In his new book, Frank Brennan SJ declares the 2023 Referendum on an Aboriginal and Torres Strait Islander Voice to Parliament “a disaster” and asks what lessons can be learned.
Reviewed by Peter Confeggi.
Joining some 60,000 others, the largest movement of Indigenous and non-indigenous Australians, I campaigned tirelessly for a Yes vote in the referendum. When the votes were counted and there was a near nation-wide No, I and many others felt gutted.
Wisely, Indigenous leaders declared a week of silence and many of us joined them. In the following months, words of analysis emerged from the silence. Approaching the first anniversary of the referendum, a highly significant book by Frank Brennan SJ was published, Lessons from Our Failure to Build a Constitutional Bridge in the 2023 Referendum.
It is nearly 50 years since a young Jesuit began listening to Mum Shirl at the Catholic church in Redfern, New South Wales, where many Indigenous Australians found a home. Frank was to spend a lifetime listening to Indigenous voices, bringing his passion, legal expertise, negotiating skills and erudite voice to advocating for justice for, and reconciliation with, Indigenous Australians. Arguably, he is the most significant non-indigenous voice in the Australian Catholic community

Published by Connor Court.
Frank begins by declaring “the 2023 referendum was a disaster” and proceeds to ask what lessons can be learned.
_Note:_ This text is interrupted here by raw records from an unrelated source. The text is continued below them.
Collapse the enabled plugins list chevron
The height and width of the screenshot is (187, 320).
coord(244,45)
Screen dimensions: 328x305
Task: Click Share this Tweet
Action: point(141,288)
Like many others, he believes that it could never have been a success without bipartisan support. Failure to have a Constitutional Convention and a transparent Parliamentary Committee set it up for failure.
The book contains homilies, articles and interviews. Firstly, there are post-referendum homilies in which Frank powerfully weaves the experience of defeat with the Gospel of the day.
Secondly, there are the formal submissions he made to the government, followed by proposed wordings prior to the referendum. Finally, for the more technical reader, there are five notes on justiciability, which he circulated.
Frank makes the insightful observation that the referendum of 1967 and the postal survey for marriage equality in 2017 were both about equality. By contrast, the referendum of 2023 highlighted the uniqueness of Australia’s First Nations people.
As I discovered in door knocking and campaigning, many I met had little experience or knowledge of First Nations people, while many others, backed by right-wing forces, would say “we are all Australian”. Sadly, there was the echo of an assimilation policy of decades long past and failure to recognise the uniqueness of Indigenous Australians as the oldest continuous culture on the planet.
In stark contrast, Frank and many others have drawn on the best of our Australian Catholic tradition. In 1869, Archbishop Bede Polding stood out among his contemporaries in his anguish and rage in support of Indigenous Australians.
Such a prophetic voice can be heard in papal visits to Australia – Paul VI (1970) and John Paul II in his Alice Springs address (1986) – and Francis in Laudato Si’ (2015) where he expresses deep respect for Indigenous peoples and their culture, highlighting the need to learn more from their experience. Engagement with Indigenous peoples and their culture is now part of Catholic Social Teaching!
Frank dedicates the book to Dr Lowitja O’Donoghue, a Stolen Generations woman, brought up Baptist, who liked to worship in the Anglican communion and was made a Dame of the Order of St Gregory by John Paul II in 2005.
Brennan quotes her: “We cannot lose the will to resolve these issues, because they will not go away. But tackling them half-heartedly or high-handedly will be a recipe for continued failure. I believe that solutions are at hand but they will require determination and patient effort, imagination and true generosity.”
While commending this book to all, I recommend it to people of faith.
Indigenous Australians have too often heard No: to a vote, to equal wages and land rights. Through perseverance and the support of non-indigenous voices, they have turned No into Yes.
As Frank says, with lessons learned, realising the vision of the Uluru Statement from the Heart may be the work of the next generation.